It also seems all the API examples assume you are writing an app to give to Meetup users. I haven't found any examples of websites using it to re-display meetup data on their site.
I have a sneaking feeling Meetup is intentionally making that concept obscured and would want people to just link to meetup (to force more site views) then use an API.
That being the case I wonder if we could hack it with some JSONP instead of going through their public API. Or have a scrapper running on heroku to provide the data. Thoughts?
The page that has that information looks like it derives the data from a <script>
tag that has an injected JSON payload. My best guess is that the information is not available unless you scrape the HTML. That is doable in JS land but seem very over the top for a static website.
I recommend contacting Meetup and seeing if they have more in context advise.

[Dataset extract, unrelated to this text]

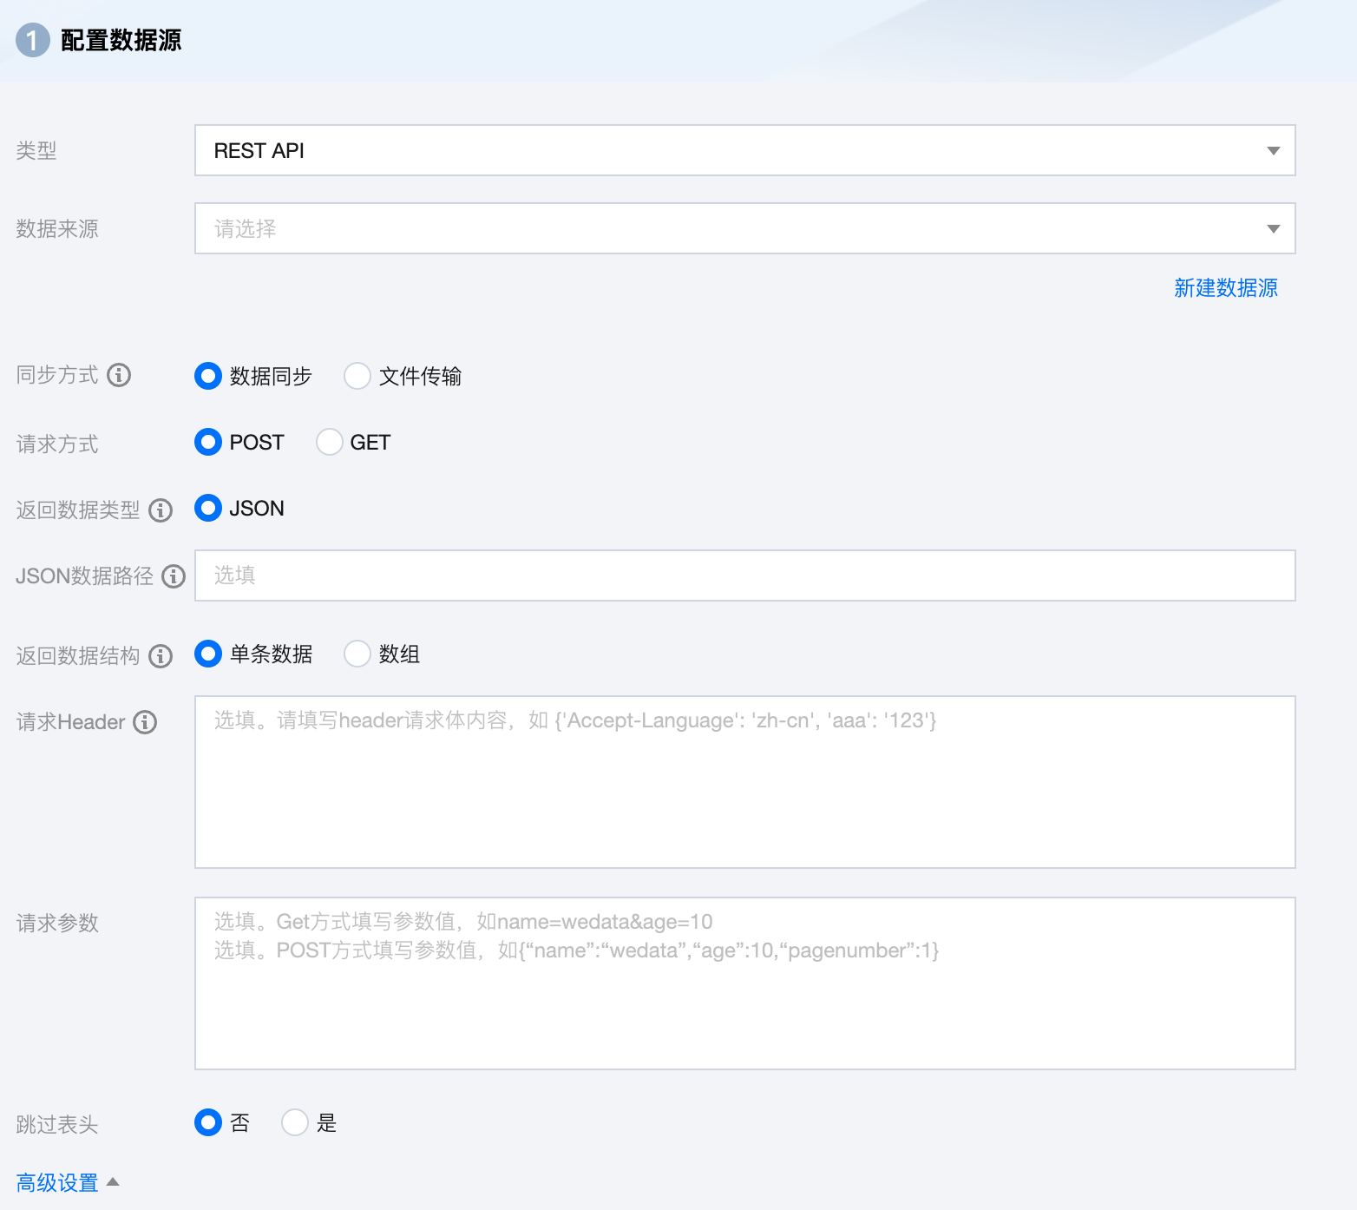1357x1210 pixels.
Task: Click the 新建数据源 link
Action: point(1225,288)
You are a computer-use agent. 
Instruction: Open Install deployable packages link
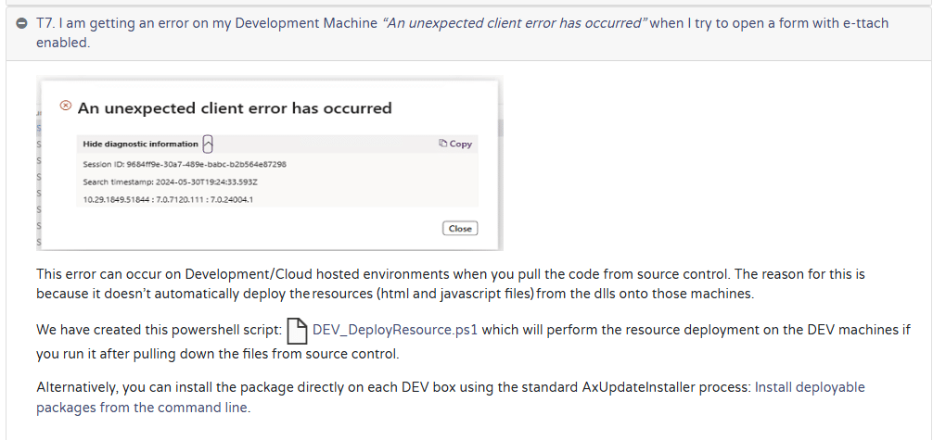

Um but rendering a list of event/members was never a hand over credentials situation.
@sukima that's not entirely accurate. We used (I believe @jnimety 's) credentials to sign the urls, so in a sense they are handed over, just not over an http request.
As for meetup's motivations, I suspect oauth is being rolled out for security reasons. Also I suspect that they probably want automation that engages more with meetup, as opposed to just displays meetup content.
Scraping is probably a non-starter. That's too volatile
Honestly if we're building a backend service, it can do the oauth flow and use the refresh token to get new creds if they expire. It can also proxy the api. But keep in mind, this means that we have:
What I think realistically we need is an honest assessment of whether or not we need meetup event data at all (or, frankly, a website at all gasp). This is static data to advertise our meetups, and at the moment we have literally zero analytics into what marketing channels are effective. Most likely slack is our most effective marketing channel, and meetup's own notifications/subscriptions. Having the meetup data on the site is a nice to have, but it's not strictly required.
Plus it means we get to delete a bunch of old code that's fairly insecure, and that we don't need to worry about @jnimety 's creds rolling
For the amount of meetups up we have, it seems like we could manage a static page with just GH prs.
After spending an hour or 2 on it, I am for dropping the meetups on the page. It isn't trivial to make a rails server, someone would have to hand log in if we ever forgot to refresh the token, and we would need a cron job to request more meetups/refresh, then we would have to keep the server up and running so that it could server the meetups in less than 30 seconds.
That means the developer page goes too. The contact loads a google group whose last post was in 2017. That basically makes the page a glorified slack button. That is useful enough for me to think we should keep it around, but I'm not opposed to dropping it altogether and letting slack be our main medium of exposure.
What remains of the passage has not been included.